The larger rumor concerns an NFC-based payment service powered by Apple. This would put Apple in competition with no fewer than Visa, MasterCard, PayPal, Google, and the mobile operator-based Isis payment network. Apple will be a very powerful contender in the coming NFC land grab.
Payments-related businesses are all firing up their spreadsheets to model the potential impact of the Durbin amendment debit regulations and the low processing cost they’ll require. As ubiquitously, each of those businesses is looking at revenue from the data around the payment, especially advertising and merchandising support. Expect Apple, with its enormous iTunes user base (100 million plus accounts on file) to be selling mobile advertising, merchandising support, and likely get into the couponing business.
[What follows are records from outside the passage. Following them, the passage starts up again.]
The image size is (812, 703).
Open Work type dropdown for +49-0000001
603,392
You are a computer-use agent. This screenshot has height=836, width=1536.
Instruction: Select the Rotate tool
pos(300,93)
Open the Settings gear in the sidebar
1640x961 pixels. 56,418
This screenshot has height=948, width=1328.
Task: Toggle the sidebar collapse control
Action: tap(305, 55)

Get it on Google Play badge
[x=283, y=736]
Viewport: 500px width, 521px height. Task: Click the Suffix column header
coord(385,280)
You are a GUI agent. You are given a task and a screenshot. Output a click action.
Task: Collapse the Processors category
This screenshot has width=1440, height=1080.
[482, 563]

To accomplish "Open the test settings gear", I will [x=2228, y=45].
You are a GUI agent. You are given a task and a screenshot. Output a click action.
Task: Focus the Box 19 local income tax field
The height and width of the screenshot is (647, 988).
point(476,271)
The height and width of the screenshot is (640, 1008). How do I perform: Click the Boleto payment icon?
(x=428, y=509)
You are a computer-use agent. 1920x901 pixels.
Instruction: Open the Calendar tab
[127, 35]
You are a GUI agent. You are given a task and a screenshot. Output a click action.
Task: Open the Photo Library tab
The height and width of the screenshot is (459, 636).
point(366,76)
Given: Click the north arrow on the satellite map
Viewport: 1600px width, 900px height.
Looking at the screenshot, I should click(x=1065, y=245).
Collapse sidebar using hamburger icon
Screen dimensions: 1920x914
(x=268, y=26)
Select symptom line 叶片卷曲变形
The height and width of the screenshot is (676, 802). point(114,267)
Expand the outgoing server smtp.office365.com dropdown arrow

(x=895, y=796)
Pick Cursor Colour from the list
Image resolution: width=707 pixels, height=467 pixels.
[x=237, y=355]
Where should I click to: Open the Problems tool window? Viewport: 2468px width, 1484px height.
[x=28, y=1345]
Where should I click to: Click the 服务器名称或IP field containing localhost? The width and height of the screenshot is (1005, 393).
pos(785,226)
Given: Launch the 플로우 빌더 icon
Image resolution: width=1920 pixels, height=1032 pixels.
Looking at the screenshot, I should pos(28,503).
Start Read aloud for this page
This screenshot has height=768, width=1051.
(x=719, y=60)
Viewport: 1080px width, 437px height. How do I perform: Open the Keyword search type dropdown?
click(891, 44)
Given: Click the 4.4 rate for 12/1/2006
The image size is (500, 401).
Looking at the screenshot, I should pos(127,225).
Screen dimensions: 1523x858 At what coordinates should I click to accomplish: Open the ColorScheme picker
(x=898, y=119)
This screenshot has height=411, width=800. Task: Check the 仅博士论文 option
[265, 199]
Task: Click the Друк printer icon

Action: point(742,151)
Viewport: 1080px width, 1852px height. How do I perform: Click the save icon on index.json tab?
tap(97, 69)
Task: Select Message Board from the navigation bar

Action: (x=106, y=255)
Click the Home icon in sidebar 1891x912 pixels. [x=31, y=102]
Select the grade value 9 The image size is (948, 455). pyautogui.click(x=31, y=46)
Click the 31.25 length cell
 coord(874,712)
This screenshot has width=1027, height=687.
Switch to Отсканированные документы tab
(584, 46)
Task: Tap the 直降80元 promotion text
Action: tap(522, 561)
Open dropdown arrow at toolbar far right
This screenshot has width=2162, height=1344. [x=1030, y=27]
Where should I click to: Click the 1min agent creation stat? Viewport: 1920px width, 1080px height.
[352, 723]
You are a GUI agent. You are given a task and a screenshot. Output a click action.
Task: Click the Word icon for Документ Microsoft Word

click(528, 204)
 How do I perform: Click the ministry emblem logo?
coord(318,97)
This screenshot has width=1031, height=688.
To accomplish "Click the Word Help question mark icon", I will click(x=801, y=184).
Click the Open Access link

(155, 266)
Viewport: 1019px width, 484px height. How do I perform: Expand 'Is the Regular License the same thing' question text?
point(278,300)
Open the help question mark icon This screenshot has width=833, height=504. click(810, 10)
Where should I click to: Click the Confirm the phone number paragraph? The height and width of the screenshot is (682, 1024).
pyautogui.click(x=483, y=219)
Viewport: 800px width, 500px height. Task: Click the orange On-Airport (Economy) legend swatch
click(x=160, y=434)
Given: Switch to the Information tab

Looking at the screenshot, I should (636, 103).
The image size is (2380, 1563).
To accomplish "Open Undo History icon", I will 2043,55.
That’s where a ton of revenue will be made.
Apple Inc. plans to introduce services that would let customers use its iPhone and iPad computer to make purchases, said Richard Doherty, director of consulting firm Envisioneering Group.
The services are based on “Near-Field Communication,” a technology that can beam and receive information at a distance of up to 4 inches, due to be embedded in the next iteration of the iPhone for AT&T Inc. and the iPad 2, Doherty said. Both products are likely to be introduced this year, he said, citing engineers who are working on hardware for the Apple project.